Promoter-specific Roles for Silencing Factors
Epigenetic silencing can be mediated by promoter-specific corepressor complexes. In our analyses, we utilized GFP-silent reporter cells in which the GFP gene is under control of several different promoters (Table 1) (23). Factor roles appeared to be largely promoter-independent; indeed, some apparent differences may be due to reduced sensitivity when a weaker promoter is used (Table 1). To further compare the findings obtained with the viral CMV and LTR promoter-driven reporter genes, we also interrogated cells harboring the silent GFP gene under control of the cellular EF1α promoter, using the 15-member siRNA hit set (Table 1). As shown in Fig. 7, the pattern of reactivation in the EF1α reporter cells was indicative of a factor network similar to that identified with the other reporter cells. However, transfection with siRNAs targeting four of the factors failed to cause GFP reactivation when we employed statistical criteria similar to that used with the LTR-based reporter cells. Notably, KMT1E siRNA failed to reactive GFP efficiently, suggesting that a different H3K9 KMT may play a role.
FIGURE 7.
Analysis of HeLa cells harboring the silent GFP reporter gene under control of cellular EF1α promoter. The reporter cells were transfected with the indicated siRNAs (pools of four independent siRNAs per target), along with control siRNAs (HDAC1 and GAPDH). White bars, negative controls; gray bars, gene hits according to statistical criteria; and black bars, negative by statistical criteria.
DISCUSSION
The mechanisms that underlie epigenetic control include DNA methylation and histone modification. Recent work has revealed that the placement and decoding of these modifications is a more intricate process than once believed, characterized by intra- and inter-histone modification cross-talk (32, 33), histone-DNA methylation cross-talk (32, 33), and dynamic histone modifications during transcription (18, 21). A detailed understanding of these processes is important, because deregulation of epigenetic modifications can cause disease. In particular, inappropriate epigenetic silencing may lead to various disease states, and the reversal of silencing appears to be an avenue for therapeutic intervention (9–15). Epigenetic drugs, such as HDACi and DNMTi, relieve epigenetic silencing by inhibiting (or depleting) enzymes that modify chromatin; however, current epigenetic therapy targets are limited to these two enzyme families. Our previous study provided a proof-of-concept for the use of a siRNA-based knockdown strategy to identify functional roles for epigenetic silencing factors (23). In this report we implemented a functional screen to determine the identity, and potential breadth, of epigenetic silencing factor networks in a human cell line.

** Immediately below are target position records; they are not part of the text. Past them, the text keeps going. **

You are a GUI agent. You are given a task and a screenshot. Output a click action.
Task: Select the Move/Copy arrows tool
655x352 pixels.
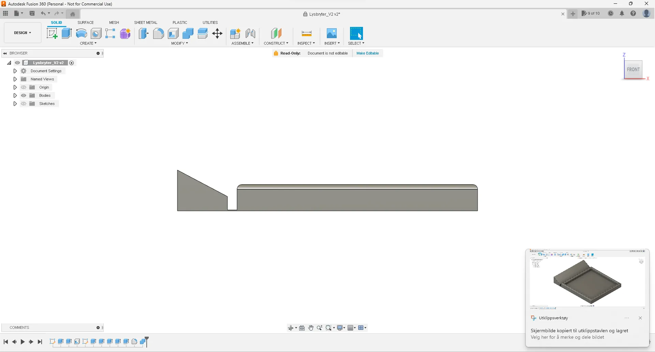pos(217,33)
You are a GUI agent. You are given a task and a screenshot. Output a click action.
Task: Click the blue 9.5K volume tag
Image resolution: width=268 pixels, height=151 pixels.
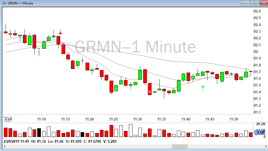[260, 132]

Our approach employed a comprehensive siRNA library targeting human epigenetic regulators. The goal was to identify which, among the set of diverse factors, were critical to maintain silencing in the human HeLa cell line. A gene-by-gene siRNA interrogation was used, based on the validated principle that knockdown of essential silencing factors would result in reactivation of reporter genes. In this system, the GFP-silent reporter serves as a beacon to monitor the effects of global depletion of epigenetic regulators and enables a one-step, quantifiable assay. The results were validated at several levels, including analyses of up to four to seven independent siRNAs per target gene (supplemental Figs. S1 and S2). The readout was not binary, because the GFP signal produced during reactivation showed characteristic target-specific trends. For example, individual KMT1E and CHAF1A siRNAs consistently produced more robust GFP signals, as compared with DNMT3A siRNAs. These target-specific differences may reflect each factor's particular function, abundance, or half-life after mRNA knockdown.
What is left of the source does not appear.